• _Work order_:
Give only the number of lines in the records that contain the word "agent".

• _Stored records_:
== Segment start ==

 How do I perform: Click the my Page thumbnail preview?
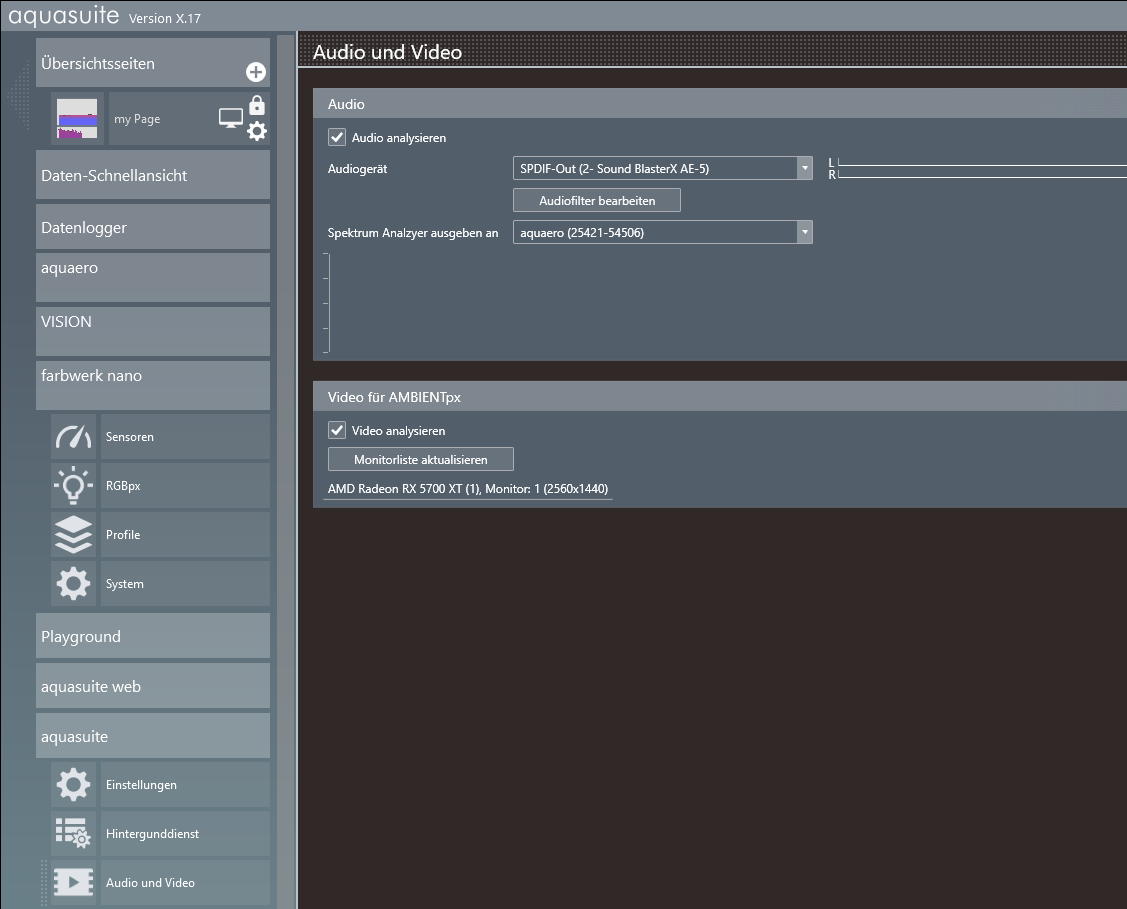[78, 119]
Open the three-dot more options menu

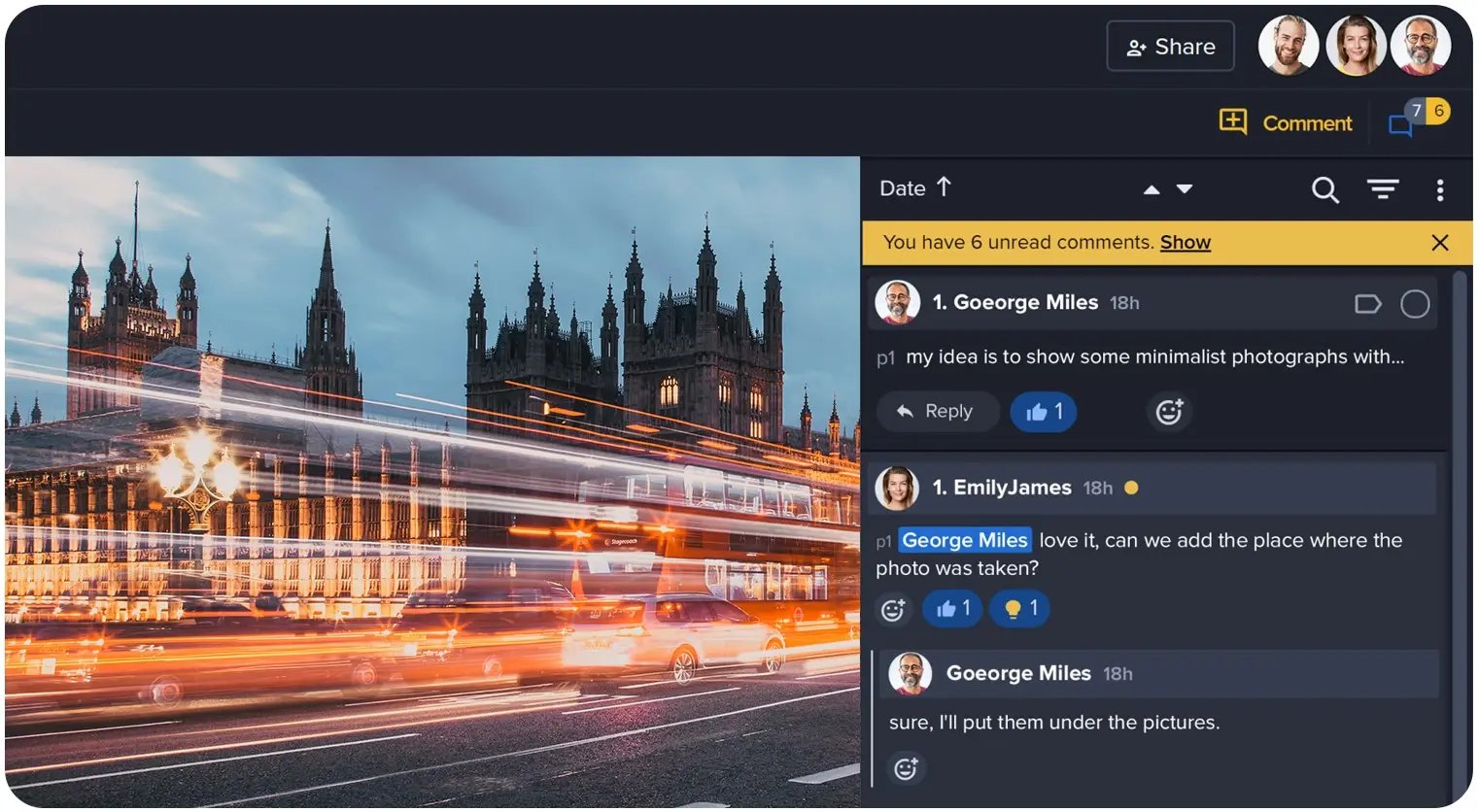(1439, 189)
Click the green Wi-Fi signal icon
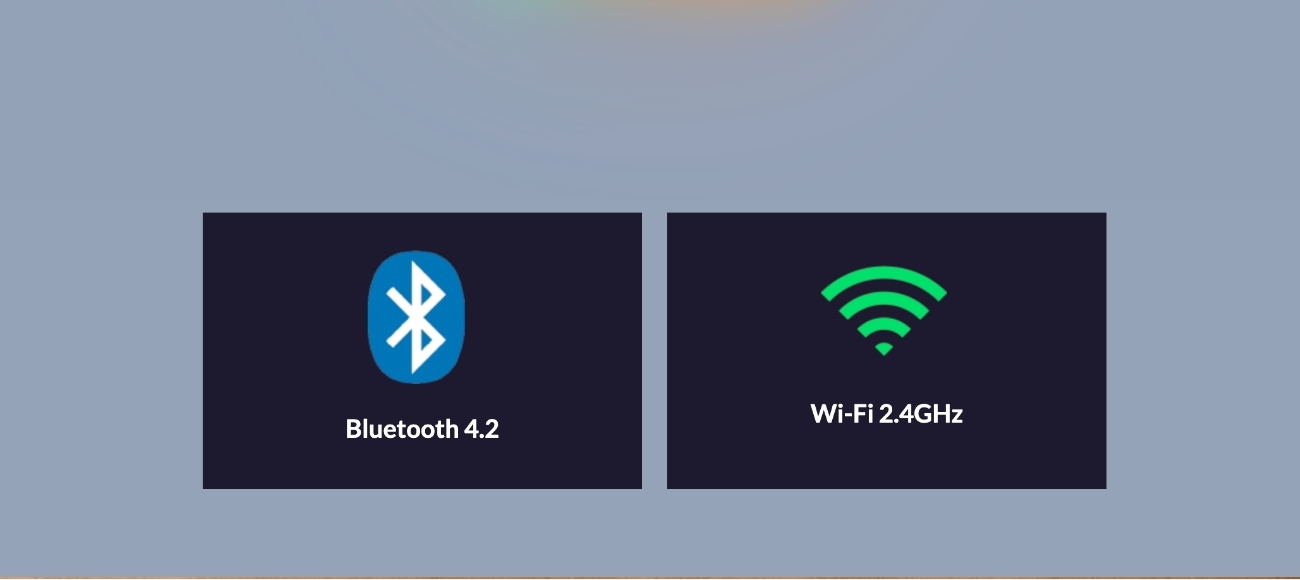The width and height of the screenshot is (1300, 580). (884, 310)
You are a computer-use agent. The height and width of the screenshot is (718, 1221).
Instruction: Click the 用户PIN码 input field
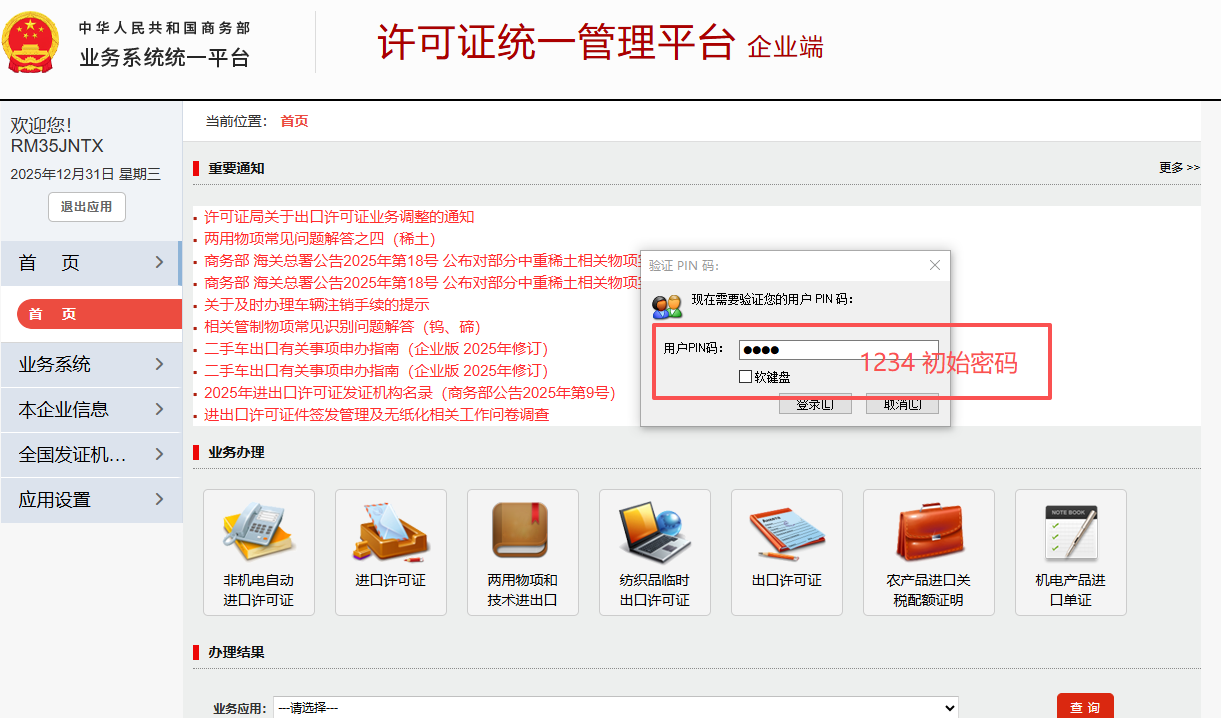[x=838, y=349]
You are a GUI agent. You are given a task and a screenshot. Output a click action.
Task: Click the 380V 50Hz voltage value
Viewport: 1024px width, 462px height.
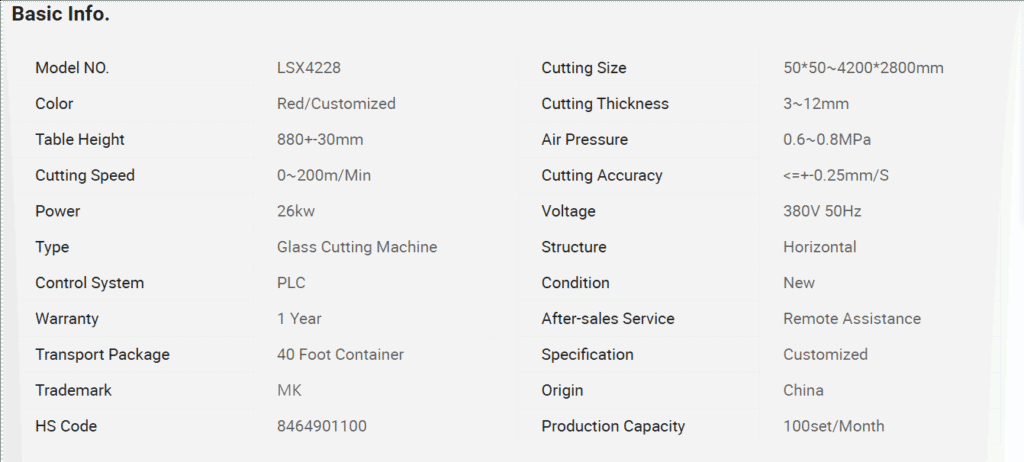tap(822, 212)
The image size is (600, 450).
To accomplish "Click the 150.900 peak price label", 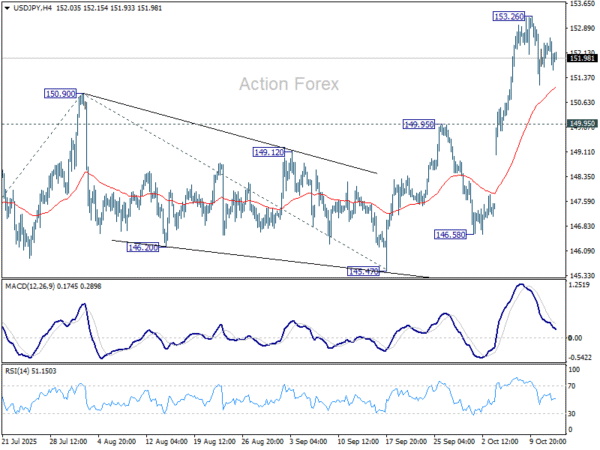I will pyautogui.click(x=61, y=93).
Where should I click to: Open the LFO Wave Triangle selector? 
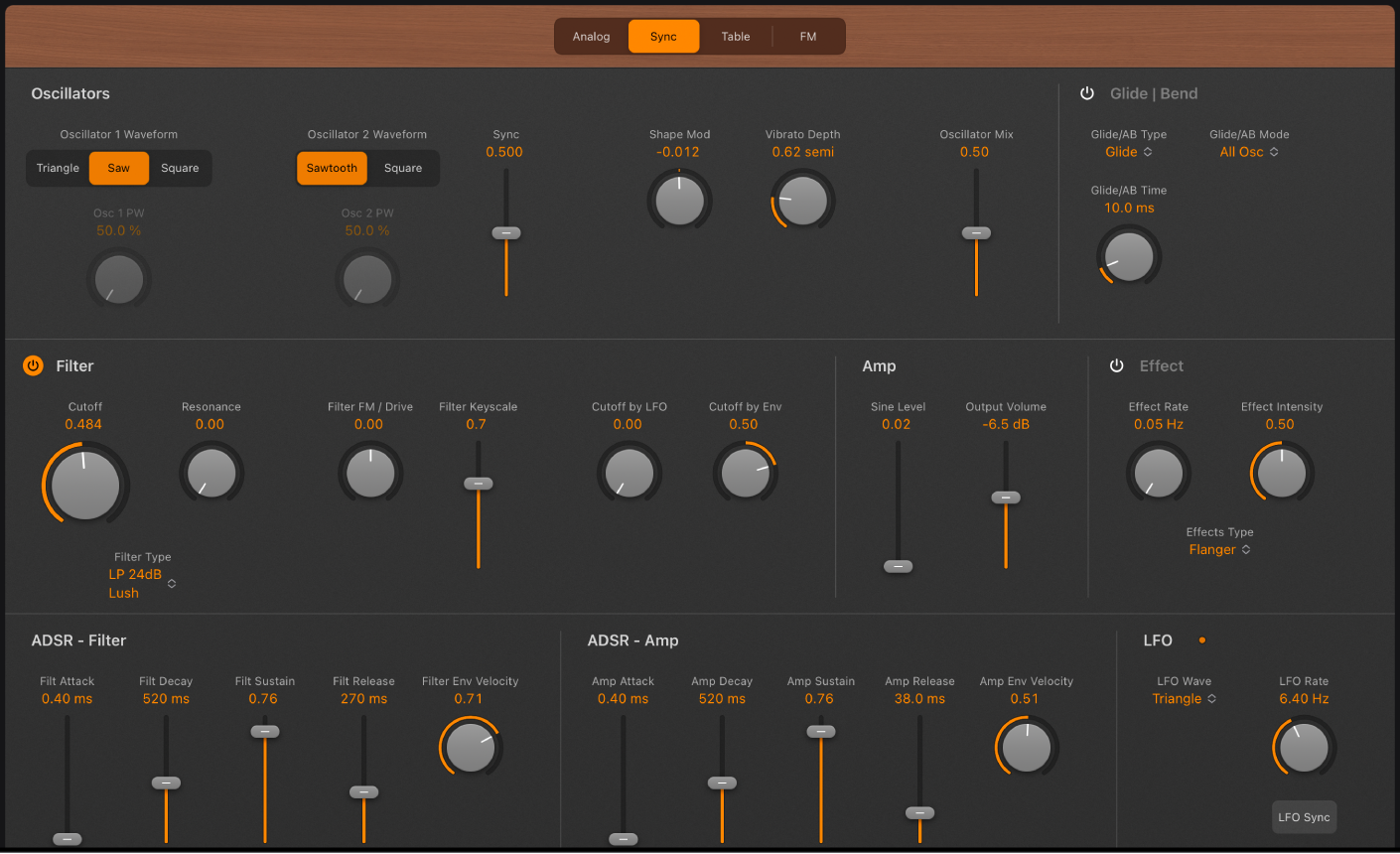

== Segment end ==

• _Reply to the task_:
2